XXXVIII
AN EXCITING INCIDENT
SOME months of 1849 passed, during which I acquired much serious elementary knowledge; but all my ardour was spent on the study of Grecian, Latin, foreign, and French literature. I identified myself with the characters of certain works, and acted their parts. My grandparents and Blondeau lived happily, occupied with me, interested in all that I did, amused by the superabundance of vitality which I put into everything, and lent themselves to taking part, as they had previously done, in my most fantastic caprices. When a book pleased me, they were obliged to assume the characters of the principal personages of the book, to speak their language, to discuss their acts, and to take part in imaginary conversations which these persons might have held among themselves. I began to write poetry again—perhaps rather better than my first attempts—and poems naturally were my chief delight, those of Homer above all. When I was at Blérancourt, my father would consent to be called Ulysses, and my mother Penelope, although she sometimes rebelled against the rôle I gave her.
I was Nausicaa. I had a passion for washing, and dabbled in water with delight. My father found me many times before a tub filled with soap-suds, and would address me as “Nausicaa with white arms.” He would recite to me the words of the seventh canto of the Odyssey:
“‘It seems to me best to implore you by caressing words, keeping afar from you, for fear of irritating your heart;’” and he would add:
“‘I compare you in height and in presence to Diana, daughter of great Jupiter; but if you are a mortal, inhabiting earth, thrice happy are your father and mother. I am seized with admiration on seeing you. So did I see one day at Delos near Apollo’s altar a young sprig of a growing palm-tree!’”
And he would continue, going from one verse to another, as it pleased him to select them, and I would answer him, for I knew he loved the poems, so many times repeated by heart.
During my visit to him that summer, my father had a great sorrow, in which I took part and from which he suffered so deeply that it touched even my mother’s heart.
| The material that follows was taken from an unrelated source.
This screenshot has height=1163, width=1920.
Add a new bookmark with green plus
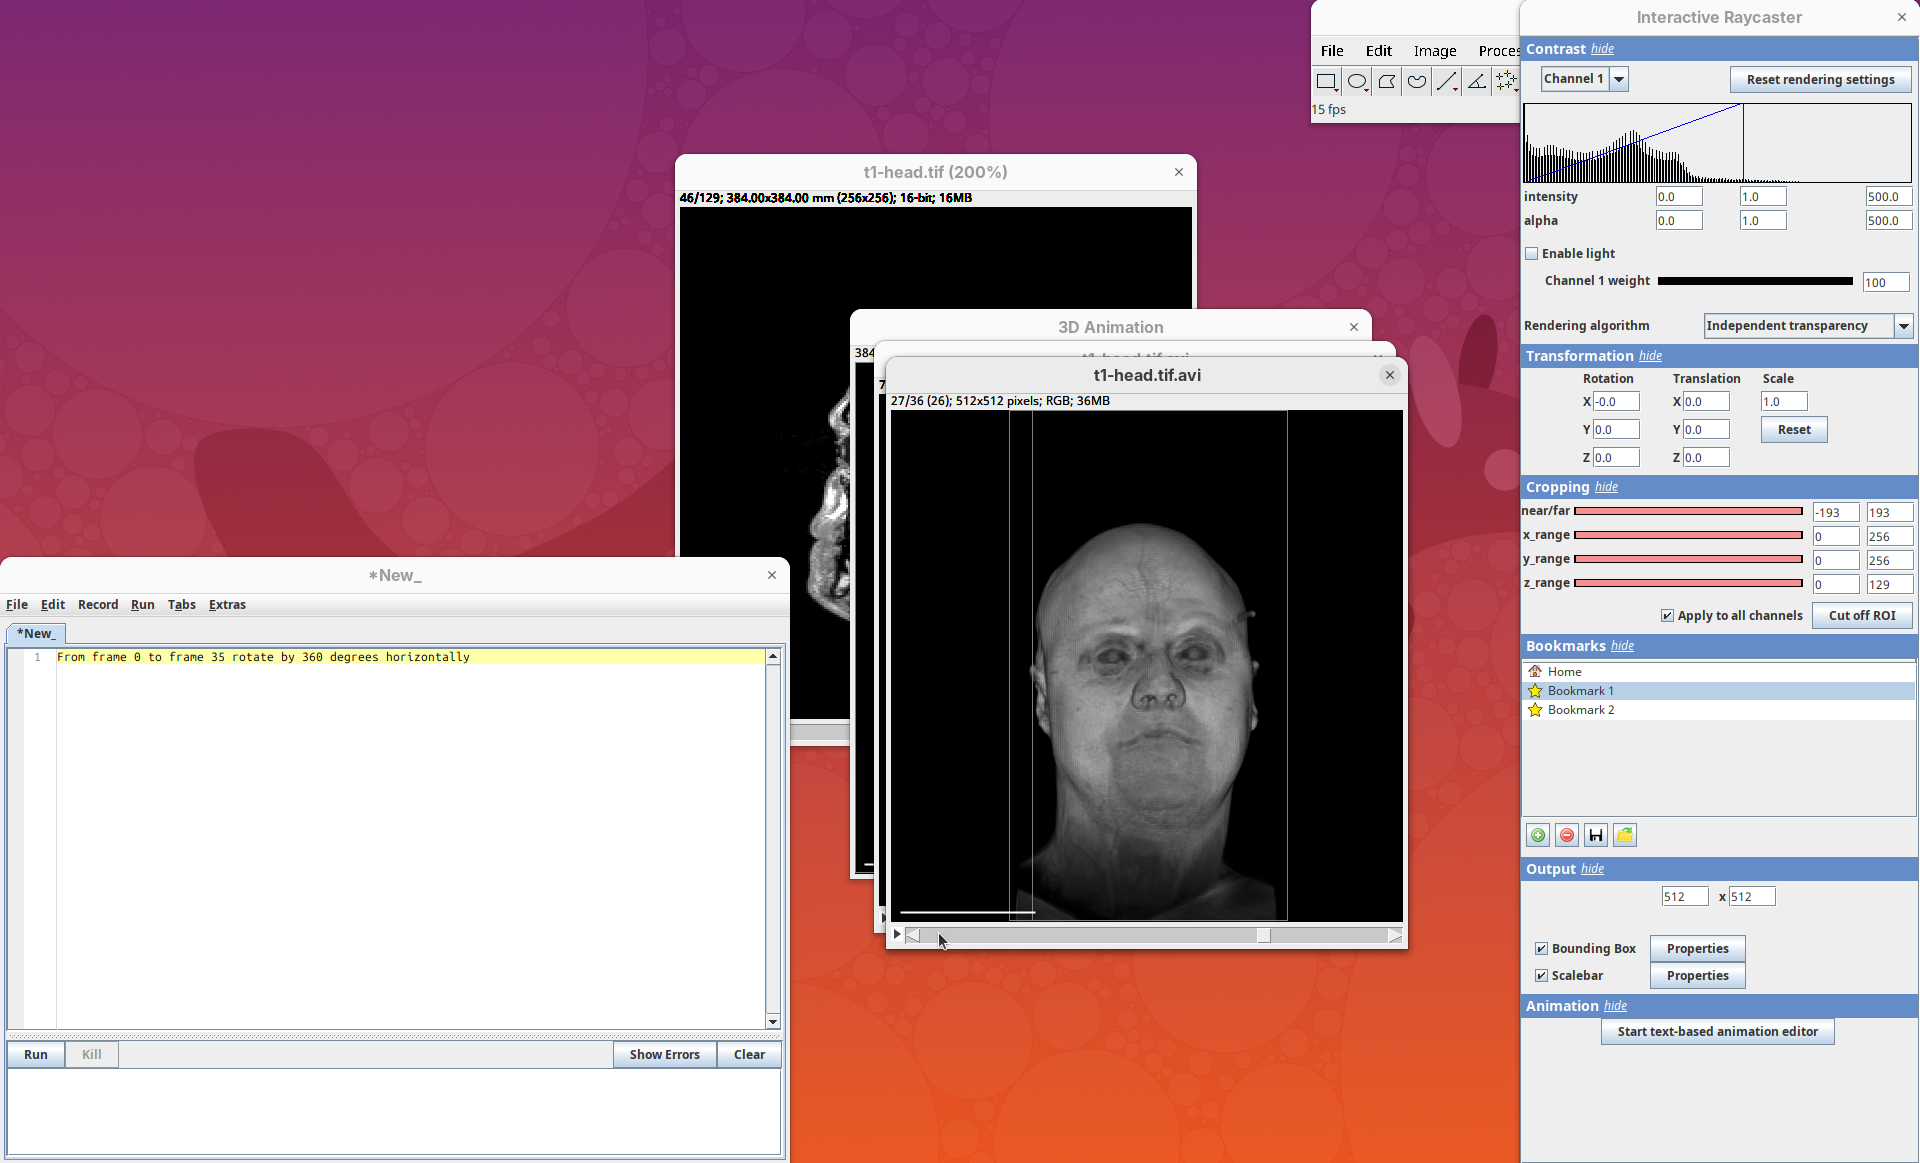pyautogui.click(x=1538, y=835)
His last hopes were cruelly taken from him.
On the 15th of June, he informed me that Ledru-Rollin had, on the 13th, asked the new Assembly, which had just been elected, and whose majority was reactionary, for a bill of indictment against the Prince-President and his Ministers, who were found guilty of having violated the Constitution. Under the false pretext of saving Italian liberty, our intervention had culminated by the entrance of French troops into Rome, re-establishing the Pope.
What overwhelmed my father, and made him despair the most, was not so much the failure of their motion, as the hesitating, ridiculous part played by the last two champions of his opinions—Ledru-Rollin and Victor Considérant—in their attempted appeal to the people with what was called “the affair of the Arts and Trades,” and their rather pitiable flight through the back doors of the school. Were they also worth nothing as heads of the opposition party? Had they no courage?
In July all the trees of liberty were dug up, and my father, who had accepted the function of Mayor in order to plant one of these trees, resigned his office on the day the tree was thrown down.